Fachada dos Correios. Foto: Reprodução/ Ministério da Comunicação
A direção dos Correios decidiu que as convocações dos aprovados nos concursos recentes devem ocorrer apenas ao longo de 2027. A decisão integra o plano de reestruturação da estatal, que enfrenta uma crise financeira considerada grave.
A informação foi divulgada pelos jornais O Globo e Estadão, e confirmada por dirigentes sindicais após reuniões com o presidente da empresa, Emmanuel Rondon.
Segundo ele, não há espaço para contratações no momento, embora os concursos continuem válidos. A decisão, porém, esbarra nos prazos legais de validade das seleções, que obrigam a empresa a nomear antes do fim dos períodos estabelecidos.
As vagas da área de Segurança e Medicina do Trabalho (SESMT) têm validade até novembro de 2026, prazo que já foi prorrogado e não pode ser estendido novamente. Isso significa que as convocações precisam ocorrer ainda em 2026 para evitar que a seleção expire.
Já o concurso da área Operacional, que inclui carteiros e analistas, segue válido até abril de 2026, com possibilidade de prorrogação até abril de 2027. Esses prazos determinam o limite máximo para que a estatal realize as admissões.
Os Correios aprovaram recentemente um plano de reestruturação dividido em três etapas: recuperação financeira, consolidação e crescimento. A expectativa da empresa é reduzir o déficit em 2026 e retomar a lucratividade em 2027.
Entre as medidas, está um novo Programa de Demissões Voluntárias (PDV), que pode atingir até 10 mil empregados. A estatal informará quais setores apresentam ociosidade para orientar quem poderá aderir ao programa.
O objetivo é reduzir despesas antes de ampliar o quadro de servidores. A empresa reforça que futuras convocações seguirão a ordem de classificação e a necessidade operacional.
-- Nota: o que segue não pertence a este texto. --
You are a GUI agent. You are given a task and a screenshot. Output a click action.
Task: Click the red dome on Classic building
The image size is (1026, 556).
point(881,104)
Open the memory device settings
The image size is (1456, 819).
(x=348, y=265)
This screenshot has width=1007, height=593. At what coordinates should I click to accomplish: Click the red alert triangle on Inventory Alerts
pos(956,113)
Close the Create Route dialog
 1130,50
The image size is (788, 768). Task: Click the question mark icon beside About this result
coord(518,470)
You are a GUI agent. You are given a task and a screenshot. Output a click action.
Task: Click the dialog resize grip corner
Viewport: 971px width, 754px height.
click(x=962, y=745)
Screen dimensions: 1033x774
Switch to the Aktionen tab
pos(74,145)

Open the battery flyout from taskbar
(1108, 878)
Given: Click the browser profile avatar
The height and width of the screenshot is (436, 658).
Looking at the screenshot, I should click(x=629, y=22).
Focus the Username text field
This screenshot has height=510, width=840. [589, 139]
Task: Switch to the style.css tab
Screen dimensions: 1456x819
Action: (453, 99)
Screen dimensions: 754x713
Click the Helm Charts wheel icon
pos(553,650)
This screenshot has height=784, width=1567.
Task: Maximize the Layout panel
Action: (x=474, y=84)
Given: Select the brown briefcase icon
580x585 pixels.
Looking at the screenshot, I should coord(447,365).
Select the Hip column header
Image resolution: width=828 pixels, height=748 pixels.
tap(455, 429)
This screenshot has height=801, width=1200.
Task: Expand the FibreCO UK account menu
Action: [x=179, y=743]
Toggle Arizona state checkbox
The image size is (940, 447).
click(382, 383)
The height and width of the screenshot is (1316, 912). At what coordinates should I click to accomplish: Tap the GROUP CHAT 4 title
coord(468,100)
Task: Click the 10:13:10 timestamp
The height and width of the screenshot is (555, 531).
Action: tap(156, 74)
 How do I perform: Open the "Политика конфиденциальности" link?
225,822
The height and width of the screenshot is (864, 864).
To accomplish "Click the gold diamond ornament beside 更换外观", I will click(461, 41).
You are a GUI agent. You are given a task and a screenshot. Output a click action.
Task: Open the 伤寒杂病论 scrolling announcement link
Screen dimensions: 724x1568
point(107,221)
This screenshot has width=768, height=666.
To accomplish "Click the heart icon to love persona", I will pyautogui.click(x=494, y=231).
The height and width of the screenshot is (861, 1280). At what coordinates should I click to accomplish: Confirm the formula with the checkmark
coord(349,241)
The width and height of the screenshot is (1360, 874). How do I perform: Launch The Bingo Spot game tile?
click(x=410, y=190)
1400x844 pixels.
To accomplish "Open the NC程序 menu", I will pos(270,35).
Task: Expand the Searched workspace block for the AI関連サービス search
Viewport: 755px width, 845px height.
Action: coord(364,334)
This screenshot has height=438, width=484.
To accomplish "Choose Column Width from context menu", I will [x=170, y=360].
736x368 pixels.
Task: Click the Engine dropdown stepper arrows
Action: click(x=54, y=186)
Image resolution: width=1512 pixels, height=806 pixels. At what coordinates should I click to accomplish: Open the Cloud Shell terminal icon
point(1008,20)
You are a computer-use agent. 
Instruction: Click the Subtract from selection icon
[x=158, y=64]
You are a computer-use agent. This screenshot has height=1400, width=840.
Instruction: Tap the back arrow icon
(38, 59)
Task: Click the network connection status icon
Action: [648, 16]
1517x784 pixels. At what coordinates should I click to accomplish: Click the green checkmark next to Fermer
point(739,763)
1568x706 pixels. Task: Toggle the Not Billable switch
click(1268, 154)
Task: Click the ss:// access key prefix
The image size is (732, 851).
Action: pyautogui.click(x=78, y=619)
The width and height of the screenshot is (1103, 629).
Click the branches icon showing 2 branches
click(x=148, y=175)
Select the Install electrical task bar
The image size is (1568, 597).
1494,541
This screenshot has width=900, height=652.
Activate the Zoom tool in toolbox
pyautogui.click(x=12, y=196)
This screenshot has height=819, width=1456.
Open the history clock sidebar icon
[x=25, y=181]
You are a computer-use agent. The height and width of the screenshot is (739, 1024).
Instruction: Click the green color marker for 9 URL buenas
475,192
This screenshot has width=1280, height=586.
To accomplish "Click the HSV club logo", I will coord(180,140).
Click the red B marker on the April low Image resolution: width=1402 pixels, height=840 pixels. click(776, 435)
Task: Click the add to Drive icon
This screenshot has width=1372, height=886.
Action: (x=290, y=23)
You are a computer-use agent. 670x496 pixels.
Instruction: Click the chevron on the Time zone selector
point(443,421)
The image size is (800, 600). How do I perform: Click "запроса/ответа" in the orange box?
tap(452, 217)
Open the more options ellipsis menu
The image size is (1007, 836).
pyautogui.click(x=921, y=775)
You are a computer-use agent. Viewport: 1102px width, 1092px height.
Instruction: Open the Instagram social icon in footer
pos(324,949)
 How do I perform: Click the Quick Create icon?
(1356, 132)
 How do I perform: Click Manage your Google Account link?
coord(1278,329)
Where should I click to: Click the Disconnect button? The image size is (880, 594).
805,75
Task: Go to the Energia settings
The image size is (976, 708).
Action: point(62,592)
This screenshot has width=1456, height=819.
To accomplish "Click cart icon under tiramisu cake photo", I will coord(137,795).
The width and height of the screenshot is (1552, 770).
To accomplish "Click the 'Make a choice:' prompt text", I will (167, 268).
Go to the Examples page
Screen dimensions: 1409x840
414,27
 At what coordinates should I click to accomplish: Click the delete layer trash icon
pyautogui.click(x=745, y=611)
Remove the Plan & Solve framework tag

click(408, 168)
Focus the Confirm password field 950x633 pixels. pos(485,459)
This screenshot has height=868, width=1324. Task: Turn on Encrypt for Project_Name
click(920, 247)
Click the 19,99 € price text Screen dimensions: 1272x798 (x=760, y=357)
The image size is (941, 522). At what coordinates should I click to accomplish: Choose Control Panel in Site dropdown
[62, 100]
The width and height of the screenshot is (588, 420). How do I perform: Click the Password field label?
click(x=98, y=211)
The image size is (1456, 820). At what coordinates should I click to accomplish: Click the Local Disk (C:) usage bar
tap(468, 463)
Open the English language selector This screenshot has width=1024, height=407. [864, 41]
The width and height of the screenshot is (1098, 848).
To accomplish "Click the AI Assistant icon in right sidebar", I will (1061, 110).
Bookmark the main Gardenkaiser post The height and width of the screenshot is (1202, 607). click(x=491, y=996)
Os Correios acumulam um prejuízo de R$ 4,37 bilhões, conforme balanço divulgado. O ministro da Fazenda, Fernando Haddad, afirmou que parte da dificuldade está no modelo do setor, já que a estatal precisa manter serviços em localidades remotas, enquanto empresas privadas atuam apenas nas áreas mais rentáveis. Haddad também descartou qualquer discussão sobre privatização, afirmando que o governo não considera essa possibilidade.
Os concursos dos Correios, realizados em 2024, ofertaram 3.544 vagas. Foram 3.511 posições na área Operacional, incluindo 3.099 vagas para carteiro, e 412 para nível superior. O concurso do SESMT ofereceu 33 vagas.
Até o momento, nenhum aprovado foi convocado, e a possibilidade de um novo concurso, sugerida anteriormente para o cargo de atendente comercial, está suspensa devido ao atual cenário financeiro.